Alitalia: tempo stringe, senza Atlantia sfuma offerta Fs

16 Aprile 2019, di Alessandra Caparello

A due mesi dalla restituzione del prestito per evitare una procedura di infrazione dalla Ue per aiuti di Stato, il destino di Alitalia appare più che mai incerto.

Il 30 aprile scade la proroga fissata dai tre commissari Alitalia perché le Fs presentino quella che definiscono «integrazione dell’offerta» su Alitalia. Il piano Az delle Ferrovie prevede nella newco Alitalia una partecipazione tra il 10 e il 15% dell’americana Delta Airlines, le stesse Fs hanno posto il limite del 30% mentre lo Stato, il ministero dell’Economia e finanza, acquisirebbe fino al 15% del capitale, con la conversione in azioni di parte del prestito concesso all’ex compagnia di bandiera.

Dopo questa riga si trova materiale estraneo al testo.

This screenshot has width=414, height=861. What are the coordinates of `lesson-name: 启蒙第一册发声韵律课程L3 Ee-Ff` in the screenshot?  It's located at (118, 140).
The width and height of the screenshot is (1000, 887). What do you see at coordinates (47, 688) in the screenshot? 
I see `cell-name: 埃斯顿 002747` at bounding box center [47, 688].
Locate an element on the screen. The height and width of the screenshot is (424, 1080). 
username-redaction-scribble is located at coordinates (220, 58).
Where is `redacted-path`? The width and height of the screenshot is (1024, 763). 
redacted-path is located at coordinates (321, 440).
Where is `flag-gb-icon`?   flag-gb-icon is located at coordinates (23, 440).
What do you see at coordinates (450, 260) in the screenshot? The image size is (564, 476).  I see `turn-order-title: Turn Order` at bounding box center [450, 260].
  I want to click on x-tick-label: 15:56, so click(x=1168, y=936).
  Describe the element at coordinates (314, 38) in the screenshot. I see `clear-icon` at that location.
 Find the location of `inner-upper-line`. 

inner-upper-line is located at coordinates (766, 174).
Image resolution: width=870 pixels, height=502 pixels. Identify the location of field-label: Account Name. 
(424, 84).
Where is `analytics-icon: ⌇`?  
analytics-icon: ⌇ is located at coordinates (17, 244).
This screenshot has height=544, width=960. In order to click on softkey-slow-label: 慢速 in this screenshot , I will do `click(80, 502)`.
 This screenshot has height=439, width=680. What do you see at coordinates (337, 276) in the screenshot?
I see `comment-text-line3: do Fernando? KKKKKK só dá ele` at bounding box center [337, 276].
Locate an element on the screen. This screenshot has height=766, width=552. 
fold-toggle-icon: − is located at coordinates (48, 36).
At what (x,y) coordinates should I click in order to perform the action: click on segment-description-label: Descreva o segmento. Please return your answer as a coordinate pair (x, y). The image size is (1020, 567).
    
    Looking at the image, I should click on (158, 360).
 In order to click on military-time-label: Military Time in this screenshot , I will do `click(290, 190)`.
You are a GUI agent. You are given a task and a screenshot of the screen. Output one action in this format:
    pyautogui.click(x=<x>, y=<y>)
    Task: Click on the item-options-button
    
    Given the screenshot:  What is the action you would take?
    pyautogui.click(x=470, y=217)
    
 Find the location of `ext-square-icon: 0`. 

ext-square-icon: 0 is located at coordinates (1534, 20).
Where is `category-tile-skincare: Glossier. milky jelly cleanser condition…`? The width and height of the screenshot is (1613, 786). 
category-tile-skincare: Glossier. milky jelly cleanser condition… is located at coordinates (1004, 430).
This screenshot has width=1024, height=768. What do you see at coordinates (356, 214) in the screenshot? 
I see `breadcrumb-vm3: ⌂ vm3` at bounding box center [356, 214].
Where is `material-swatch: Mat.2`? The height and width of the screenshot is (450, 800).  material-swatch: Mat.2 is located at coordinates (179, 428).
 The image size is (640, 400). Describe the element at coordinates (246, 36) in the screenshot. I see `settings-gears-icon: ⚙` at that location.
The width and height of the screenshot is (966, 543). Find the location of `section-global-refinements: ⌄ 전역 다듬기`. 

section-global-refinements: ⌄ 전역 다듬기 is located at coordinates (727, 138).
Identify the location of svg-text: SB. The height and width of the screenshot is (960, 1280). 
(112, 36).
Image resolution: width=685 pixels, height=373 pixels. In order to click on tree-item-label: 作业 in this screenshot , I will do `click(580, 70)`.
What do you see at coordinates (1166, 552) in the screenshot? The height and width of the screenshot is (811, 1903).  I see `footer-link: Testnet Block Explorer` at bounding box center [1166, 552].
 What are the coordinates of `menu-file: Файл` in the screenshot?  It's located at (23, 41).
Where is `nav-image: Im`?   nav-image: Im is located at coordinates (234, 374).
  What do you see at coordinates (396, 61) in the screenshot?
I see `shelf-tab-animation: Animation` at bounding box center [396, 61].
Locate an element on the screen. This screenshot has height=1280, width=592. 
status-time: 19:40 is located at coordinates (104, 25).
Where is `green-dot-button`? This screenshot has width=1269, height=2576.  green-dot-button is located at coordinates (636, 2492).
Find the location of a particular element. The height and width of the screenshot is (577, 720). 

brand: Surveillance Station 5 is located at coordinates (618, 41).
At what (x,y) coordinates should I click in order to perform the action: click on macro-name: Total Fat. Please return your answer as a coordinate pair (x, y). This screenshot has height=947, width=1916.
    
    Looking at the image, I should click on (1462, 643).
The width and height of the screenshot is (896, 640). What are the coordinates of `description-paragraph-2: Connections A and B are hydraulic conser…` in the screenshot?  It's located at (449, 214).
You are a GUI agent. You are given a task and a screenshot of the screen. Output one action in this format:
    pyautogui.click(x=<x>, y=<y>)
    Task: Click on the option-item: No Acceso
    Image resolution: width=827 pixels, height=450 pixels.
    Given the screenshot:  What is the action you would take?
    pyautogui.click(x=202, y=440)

Ma perché possa andare in porto l’offerta delle Ferrovie dello Stato manca un 40% per cui nelle ultime settimane circola il nome di Atlantia. La holding di autostrade e aeroporti della famiglia Benetton ufficialmente continua a dichiararsi non interessata al dossier Alitalia  e inoltre occorre un via libera da parte del governo. Il problema è che lo stesso esecutivo giallo-verde è ai ferri corti con la famiglia Benetton per il caso del Ponte Morandi ma, scrive Il Sole 24 Ore, potrebbe aprirsi un tavolo di confronto, un clima più aperto al dialogo. la speranza è arrivata dopo che il ministero delle Infrastrutture e Trasporti ha rinviato al 3 maggio prossimo il termine affinchè la società risponda a ulteriori contestazioni avanzate nella procedura di revoca della concessione.

Potrebbe essere poi lo stesso premier Giuseppe Conte a prendere in mano il dossier Alitalia, convocando un consiglio dei ministri ad hoc e aprendo un canale diplomatico con Atlantia.  Se le Fs però non dovessero riuscire a presentare l’offerta entro il 30 aprile, a quel punto i commissari potrebbero valutare l’offerta di Lufthansa, che si è detta interessata, ma alle sue condizioni tra cui  circa 5mila esuberi.